The DSM-5 Exhaustive Version
The final object I created is the culmination of my newfound fixation on the text of the DSM. The criteria for conditions in the manual are given in a checklist-like form: “you must have x of the following y symptoms,” and so on. I became curious about exactly how many distinct experiences could lead to the same diagnosis.
I chose Major Depressive Disorder (MDD). A diagnosis of MDD under the DSM‐5 requires meeting five criteria. The first of these criteria lists nine key symptoms of the disorder, at least five of which must be present. There are 227 possible ways to satisfy that criterion. Factoring in a number of other twists (the severity and course modifiers), there are 4,767 unique combinations of symptoms that can culminate in a diagnosis of MDD.

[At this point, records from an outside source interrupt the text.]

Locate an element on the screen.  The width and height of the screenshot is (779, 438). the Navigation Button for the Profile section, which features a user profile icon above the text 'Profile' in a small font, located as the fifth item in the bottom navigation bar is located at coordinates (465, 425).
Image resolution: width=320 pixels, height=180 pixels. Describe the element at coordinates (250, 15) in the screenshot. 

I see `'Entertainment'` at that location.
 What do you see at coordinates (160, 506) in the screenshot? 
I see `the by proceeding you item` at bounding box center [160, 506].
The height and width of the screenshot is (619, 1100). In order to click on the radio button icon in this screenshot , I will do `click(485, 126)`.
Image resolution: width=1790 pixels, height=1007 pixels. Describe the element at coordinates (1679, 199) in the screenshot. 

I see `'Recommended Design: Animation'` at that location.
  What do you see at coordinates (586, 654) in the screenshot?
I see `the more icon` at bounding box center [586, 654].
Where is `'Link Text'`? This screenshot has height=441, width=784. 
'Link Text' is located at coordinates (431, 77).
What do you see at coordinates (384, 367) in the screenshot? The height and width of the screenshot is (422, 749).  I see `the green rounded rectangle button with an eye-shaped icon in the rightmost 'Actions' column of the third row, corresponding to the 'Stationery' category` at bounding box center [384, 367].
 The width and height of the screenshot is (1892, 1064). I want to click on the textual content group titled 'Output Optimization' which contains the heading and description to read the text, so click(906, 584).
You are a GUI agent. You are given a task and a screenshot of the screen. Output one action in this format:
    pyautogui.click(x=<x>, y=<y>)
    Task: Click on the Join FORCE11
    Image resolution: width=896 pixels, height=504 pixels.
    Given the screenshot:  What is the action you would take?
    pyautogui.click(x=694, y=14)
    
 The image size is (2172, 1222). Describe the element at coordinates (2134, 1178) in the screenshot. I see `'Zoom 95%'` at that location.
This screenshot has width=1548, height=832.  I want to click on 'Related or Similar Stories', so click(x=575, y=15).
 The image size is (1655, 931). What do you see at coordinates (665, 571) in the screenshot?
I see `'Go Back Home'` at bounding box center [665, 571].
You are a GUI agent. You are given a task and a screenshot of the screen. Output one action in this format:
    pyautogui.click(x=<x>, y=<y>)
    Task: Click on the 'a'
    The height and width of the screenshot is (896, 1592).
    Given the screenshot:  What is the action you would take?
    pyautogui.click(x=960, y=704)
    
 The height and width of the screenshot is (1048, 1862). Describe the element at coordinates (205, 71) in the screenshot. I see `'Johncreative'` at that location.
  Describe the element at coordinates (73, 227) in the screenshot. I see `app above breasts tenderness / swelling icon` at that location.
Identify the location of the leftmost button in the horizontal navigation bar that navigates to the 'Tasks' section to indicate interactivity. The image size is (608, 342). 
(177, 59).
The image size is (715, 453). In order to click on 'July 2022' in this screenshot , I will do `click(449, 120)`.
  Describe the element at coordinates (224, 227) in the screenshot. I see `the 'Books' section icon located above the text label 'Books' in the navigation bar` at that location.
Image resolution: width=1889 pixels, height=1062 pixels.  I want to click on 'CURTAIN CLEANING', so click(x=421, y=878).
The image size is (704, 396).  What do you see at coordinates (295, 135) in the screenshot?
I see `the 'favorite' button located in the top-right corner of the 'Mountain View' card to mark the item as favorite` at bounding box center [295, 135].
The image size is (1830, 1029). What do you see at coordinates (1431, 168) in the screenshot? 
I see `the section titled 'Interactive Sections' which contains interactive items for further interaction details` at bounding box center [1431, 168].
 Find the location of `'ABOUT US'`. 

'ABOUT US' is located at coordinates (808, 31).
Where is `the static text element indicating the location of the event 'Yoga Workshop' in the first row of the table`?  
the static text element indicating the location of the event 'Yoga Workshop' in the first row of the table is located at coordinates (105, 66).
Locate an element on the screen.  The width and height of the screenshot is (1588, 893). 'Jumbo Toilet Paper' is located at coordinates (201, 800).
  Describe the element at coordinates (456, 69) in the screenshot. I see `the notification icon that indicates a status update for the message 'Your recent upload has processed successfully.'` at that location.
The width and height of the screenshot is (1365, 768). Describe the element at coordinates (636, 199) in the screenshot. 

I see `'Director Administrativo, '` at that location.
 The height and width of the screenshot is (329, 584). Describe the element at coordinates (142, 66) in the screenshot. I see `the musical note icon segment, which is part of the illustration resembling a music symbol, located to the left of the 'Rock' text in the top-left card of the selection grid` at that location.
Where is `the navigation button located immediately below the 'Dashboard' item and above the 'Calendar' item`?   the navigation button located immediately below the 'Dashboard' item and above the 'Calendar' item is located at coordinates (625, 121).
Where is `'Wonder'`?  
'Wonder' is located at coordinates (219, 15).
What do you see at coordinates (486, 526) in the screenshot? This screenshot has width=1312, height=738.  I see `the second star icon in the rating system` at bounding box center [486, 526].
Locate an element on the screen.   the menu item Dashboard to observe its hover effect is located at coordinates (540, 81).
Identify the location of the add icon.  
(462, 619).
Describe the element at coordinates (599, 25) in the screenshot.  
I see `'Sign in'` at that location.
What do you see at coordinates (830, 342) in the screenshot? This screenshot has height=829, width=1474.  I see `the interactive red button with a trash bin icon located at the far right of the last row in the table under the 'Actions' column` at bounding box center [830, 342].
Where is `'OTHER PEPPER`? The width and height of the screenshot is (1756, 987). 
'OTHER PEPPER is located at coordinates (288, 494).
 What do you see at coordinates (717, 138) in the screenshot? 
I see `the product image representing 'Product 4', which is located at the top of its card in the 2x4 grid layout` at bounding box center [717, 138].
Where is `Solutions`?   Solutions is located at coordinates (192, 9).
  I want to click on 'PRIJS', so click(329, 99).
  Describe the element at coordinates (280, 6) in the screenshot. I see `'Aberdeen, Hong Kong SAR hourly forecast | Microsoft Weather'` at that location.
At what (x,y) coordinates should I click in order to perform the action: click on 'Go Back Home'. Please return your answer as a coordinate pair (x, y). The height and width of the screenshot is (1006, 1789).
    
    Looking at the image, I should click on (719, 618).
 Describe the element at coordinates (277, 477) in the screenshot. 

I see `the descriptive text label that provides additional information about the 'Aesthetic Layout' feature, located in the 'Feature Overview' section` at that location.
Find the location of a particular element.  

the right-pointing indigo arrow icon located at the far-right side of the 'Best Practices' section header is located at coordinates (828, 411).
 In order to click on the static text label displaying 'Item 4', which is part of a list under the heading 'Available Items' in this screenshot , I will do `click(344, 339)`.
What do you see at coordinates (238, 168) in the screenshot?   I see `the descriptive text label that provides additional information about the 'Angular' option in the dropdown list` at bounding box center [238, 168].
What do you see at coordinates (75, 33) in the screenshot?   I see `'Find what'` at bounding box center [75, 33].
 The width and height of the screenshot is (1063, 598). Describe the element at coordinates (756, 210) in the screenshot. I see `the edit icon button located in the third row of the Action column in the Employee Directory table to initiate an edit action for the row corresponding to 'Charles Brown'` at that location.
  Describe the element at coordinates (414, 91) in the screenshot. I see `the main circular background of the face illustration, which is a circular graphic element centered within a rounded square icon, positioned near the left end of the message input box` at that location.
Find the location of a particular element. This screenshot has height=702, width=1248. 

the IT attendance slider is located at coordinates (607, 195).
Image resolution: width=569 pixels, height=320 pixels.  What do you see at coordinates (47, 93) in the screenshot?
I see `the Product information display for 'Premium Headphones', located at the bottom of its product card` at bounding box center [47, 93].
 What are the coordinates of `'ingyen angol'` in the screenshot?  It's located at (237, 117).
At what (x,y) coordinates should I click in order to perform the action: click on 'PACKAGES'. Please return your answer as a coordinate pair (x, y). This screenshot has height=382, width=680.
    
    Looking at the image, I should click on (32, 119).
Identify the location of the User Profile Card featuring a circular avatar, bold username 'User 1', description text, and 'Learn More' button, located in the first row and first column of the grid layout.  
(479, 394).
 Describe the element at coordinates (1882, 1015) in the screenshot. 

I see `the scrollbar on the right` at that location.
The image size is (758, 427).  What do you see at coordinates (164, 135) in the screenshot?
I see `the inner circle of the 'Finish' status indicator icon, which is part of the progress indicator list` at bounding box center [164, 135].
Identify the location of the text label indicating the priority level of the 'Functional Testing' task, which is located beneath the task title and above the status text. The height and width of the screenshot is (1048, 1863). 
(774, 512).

That’s a huge number (and is in fact still an underestimate — the definitive count is over 1.2 million). But the point isn’t “how could a practitioner possibly make a diagnosis of MDD”: no matter how big the combinatorial expansion, the checklist format is easy to follow. Instead, the number should prompt us to consider how we condense such a vast array of human experience into one label.
But how does one make such an epistemological problem visceral?
I wrote a program that stepped through each of the 4,767 combinations, assigned it a unique code, and laid out the text of its corresponding symptoms and modifiers. I arranged this text into books and had them printed. The result is a series of eight volumes, each roughly 800 pages. This set of the MDD diagnoses is part of a larger, hypothetical, and obviously incomplete work I’m calling the DSM-5 Exhaustive Version, or DSM-5 Ex for short.
I wanted the books to seem like plausible products, like a new companion series from the American Psychiatric Association. To that end, I designed the cover and interior layout to look very similar to the DSM-5. I also included a mail-in order form in each book for the forthcoming DSM-5 Ex Condensed, a version with four shrunken pages of the original printed on each page. The flyer advertises a special gift for pre-ordering: a magnifying glass.
In interviews, the books did what I hoped: they helped people see that the idea of a monolithic depression is wishful thinking at best. My interviewees pondered which particular depression they have, and whether they may have had many over the course of their life. That critical distance, the ability to other ones suffering, is a vital step toward healing.